Chongqing Noodles, commonly known as Chongqing Xiao Mian, is the most representative folk delicacy of Chongqing cuisine and a classic spicy noodle specialty in Chinese food culture. Rooted in the local market culture of Bashu region, this simple bowl of plain noodles has evolved from an ancient traditional pasta to a nationwide popular national snack after thousands of years of cultural precipitation and hundreds of years of market iteration. It is not only an indispensable daily taste memory of Chongqing locals, but also a famous gourmet business card representing Chongqing city and Chinese folk catering culture.

The origin history of Chongqing noodles can be traced back to the Tang Dynasty more than 1,200 years ago. The cold leaf noodles recorded in the poems of Du Fu, the great poet of the Tang Dynasty, were the earliest prototype of Chongqing noodles. After the development of the Song, Yuan and Ming dynasties, pasta craftsmanship in the Bashu area became increasingly mature, laying a solid foundation for the formation of modern Chongqing noodles. During the Ming and Qing dynasties, Chongqing thrived as a dock commercial city. Street vendors carried stoves, noodles and seasonings to sell portable noodles for dock workers and ordinary people. These street shoulder-pole noodles formed the original market form of Chongqing noodles, featuring simple production, affordable price and filling taste.
The modern Chongqing noodles with fixed flavor and official naming took shape in the 1930s during the War of Resistance against Japanese Aggression. A large number of immigrants from eastern China brought exquisite “big noodles” with rich meat toppings and thick soup. To distinguish from high-end refined noodles, the local plain noodles with multiple seasonings were officially named “Xiao Mian (small noodles)”. Integrating local Sichuan peppercorn and chili seasonings with introduced pasta techniques, Chongqing noodles gradually formed its exclusive flavor characteristics of spicy, numbing, fresh and fragrant, and established two mainstream styles: soup noodles and dry-mixed noodles, completing the final shaping of the classic taste system.

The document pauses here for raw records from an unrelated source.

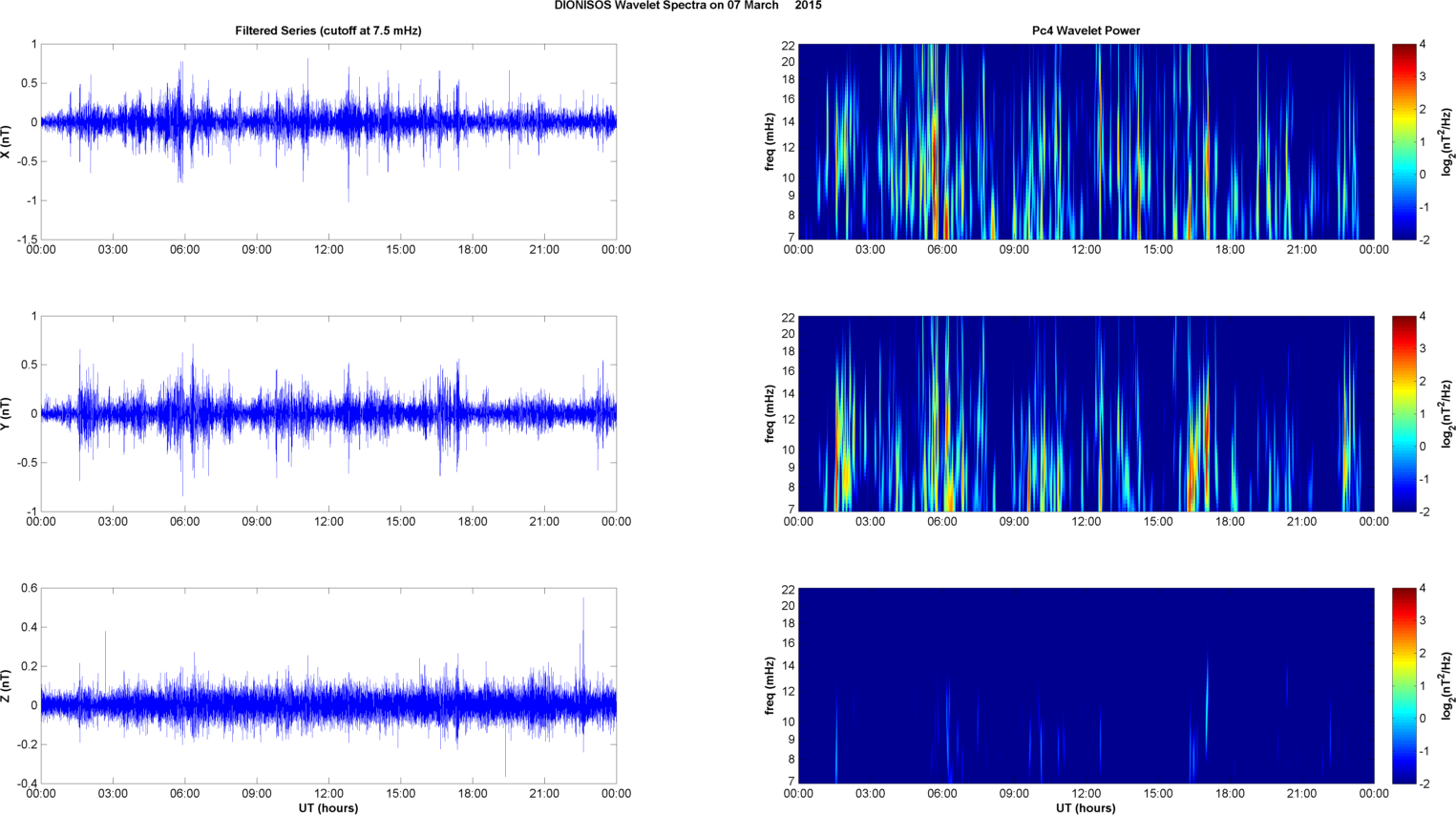
Task: Click the top spectrogram's colorbar
Action: tap(1403, 141)
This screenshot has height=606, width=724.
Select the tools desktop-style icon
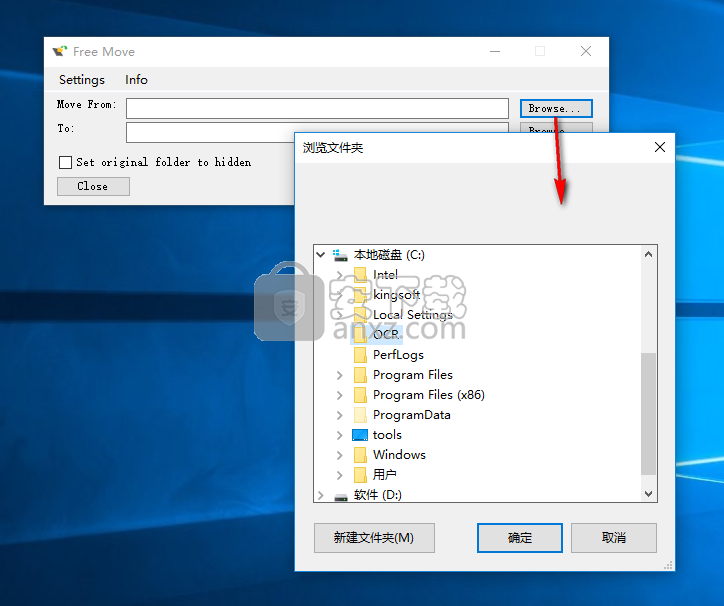[360, 435]
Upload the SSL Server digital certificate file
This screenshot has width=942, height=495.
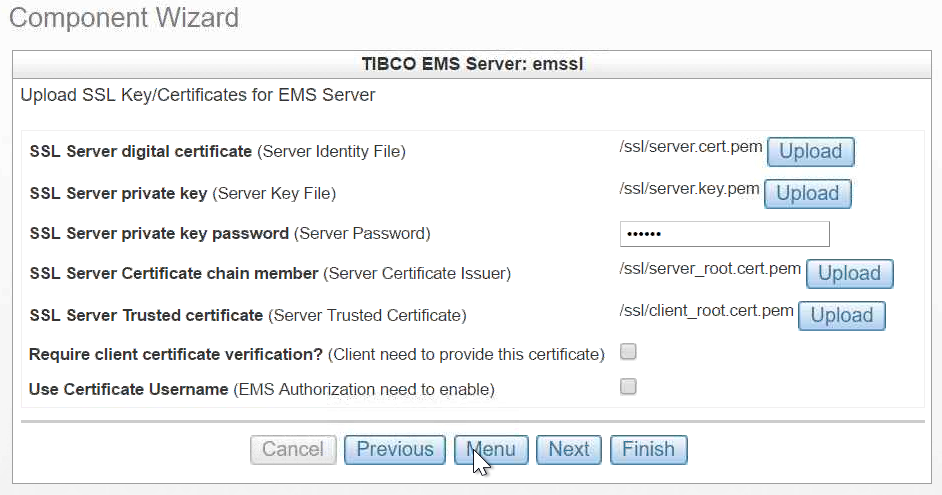(x=810, y=152)
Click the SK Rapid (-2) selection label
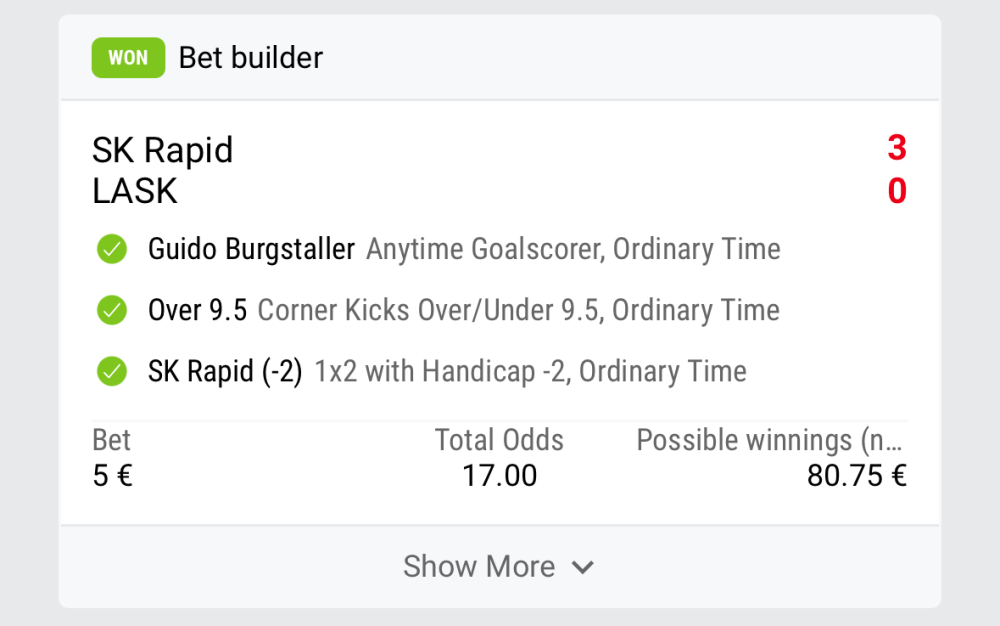This screenshot has width=1000, height=626. pyautogui.click(x=225, y=372)
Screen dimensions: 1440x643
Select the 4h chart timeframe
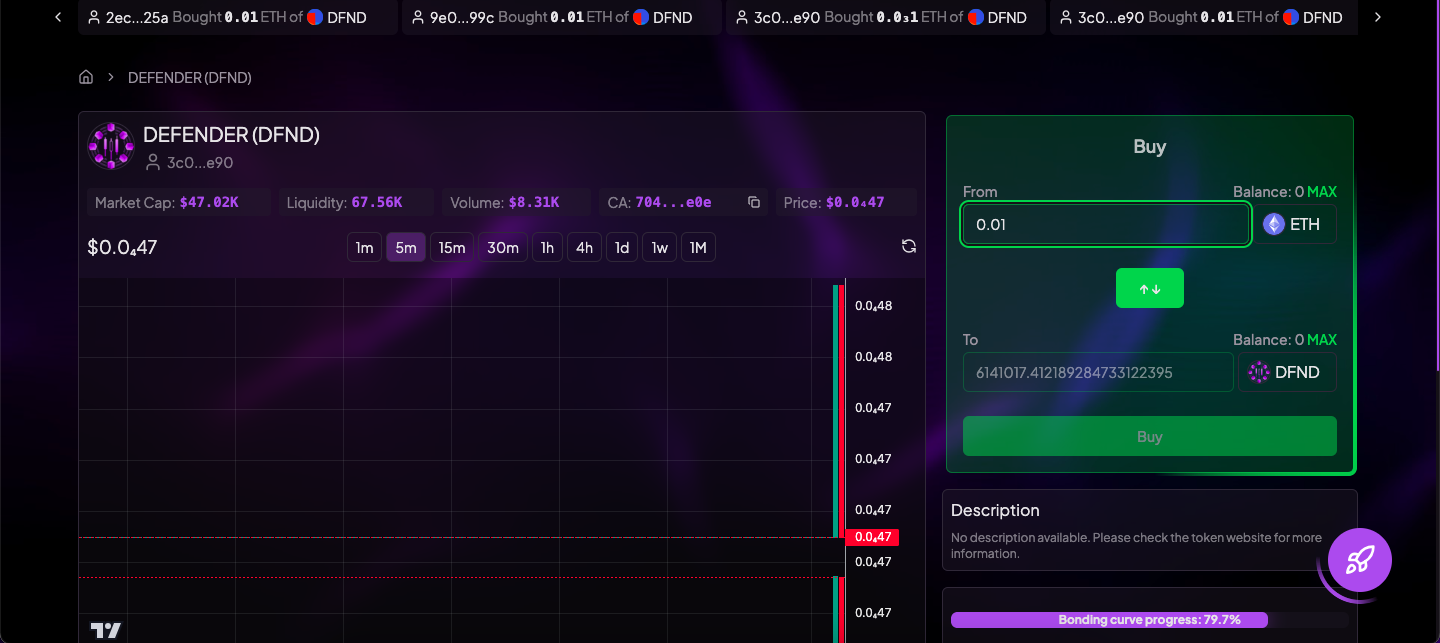point(584,247)
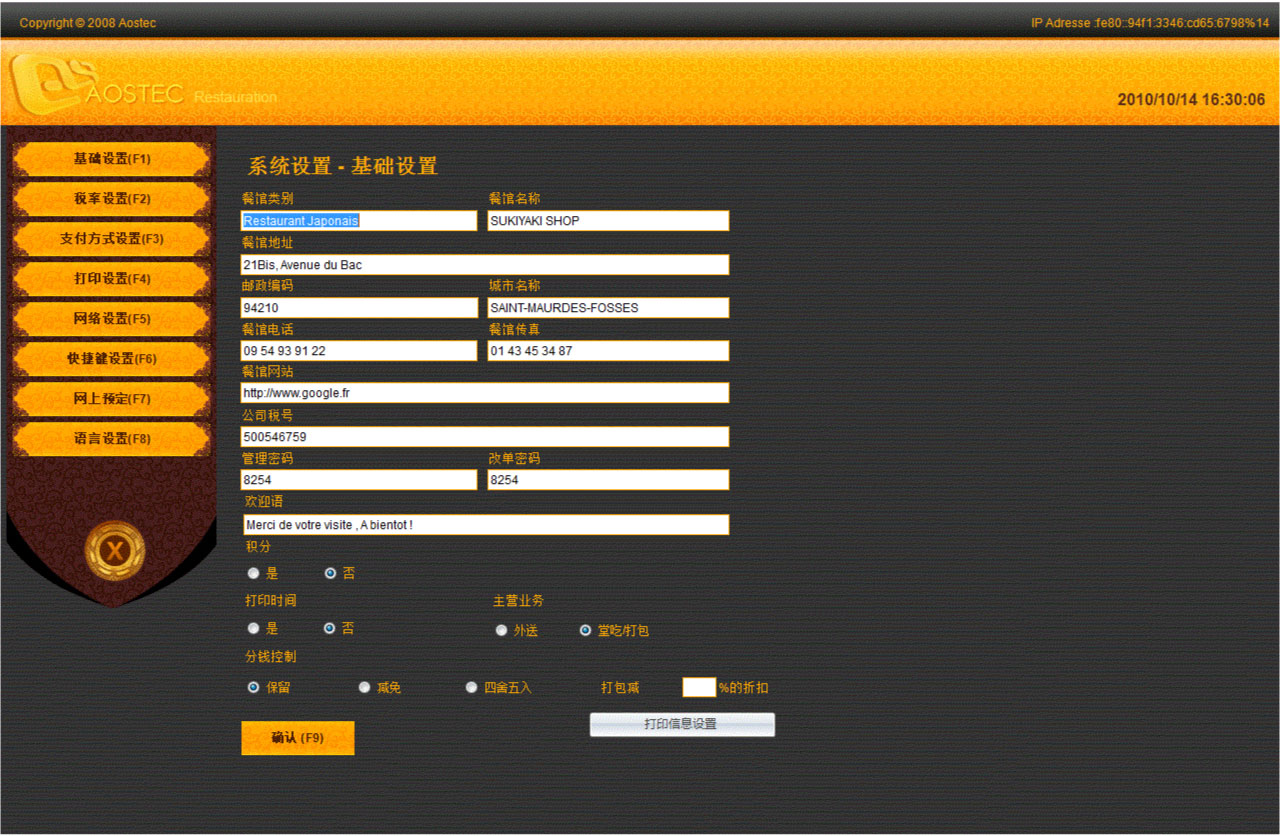The height and width of the screenshot is (836, 1280).
Task: Select 是 radio under 积分
Action: [254, 574]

The core charm of authentic Chongqing noodles lies in its exquisite craftsmanship and unique seasoning system, adhering to the perfect combination of noodle texture, soup base, seasonings and cooking heat. Different from northern noodles focusing on wheat flavor and northwest noodles focusing on soup base, Chongqing noodles take compound seasonings as the soul. More than ten natural ingredients including chili oil, Sichuan peppercorn, soy sauce, vinegar, bean sprouts, crushed peanuts and garlic are precisely matched to create a layered taste of numbing, spicy, fresh, fragrant and crispy. Every experienced chef adjusts the seasoning ratio according to temperature and humidity, forming unique and pure authentic Bashu flavor.
Authentic Chongqing noodles adopt exclusive alkaline noodles made of high-quality wheat flour. The noodles are uniform in thickness, slightly yellow in color, rich in wheat and alkali aroma, chewy, smooth, non-sticky after long cooking, and have strong sauce absorption. Cooked with high fire and short time, the noodles retain moderate hardness and delicate texture. Dry-mixed noodles fully absorb seasonings with rich mellow flavor, while soup noodles present fresh and balanced taste, realizing the classic taste of spicy but not dry, fragrant but not greasy.
In the 21st century, especially after being reported by A Bite of China in 2014, Chongqing noodles broke regional restrictions and ushered in explosive national popularity. With the advantages of affordable price, fast serving and wide taste adaptability, Chongqing noodles quickly spread across the country, covering breakfast, lunch, dinner and supper scenarios. It has expanded from Chongqing’s street stalls to chain stores all over China, sinking into county and township markets and entering first-tier urban business districts, becoming one of the most popular local pasta specialties in China.
At present, Chongqing noodles have formed a complete industrial chain including raw material planting, noodle processing, seasoning production, chain catering and instant food derivatives. The industrial scale has exceeded 56 billion RMB, realizing standardized production, brand operation and large-scale development. A variety of instant Chongqing noodles and pre-made seasoning packages enable consumers across the country to taste authentic Chongqing flavor at home. Meanwhile, Chongqing noodles have been exported to more than 30 countries and regions worldwide, becoming an influential international gourmet symbol of Chinese folk cuisine.
From ancient Tang Dynasty pasta prototypes and Ming-Qing dock street snacks to today’s national popular delicacy and international gourmet card, Chongqing noodles carry thousands of years of Bashu dietary culture and local market warmth. It retains the most simple and authentic fireworks of Chinese folk food, and continues to glow with new vitality in the modern catering era.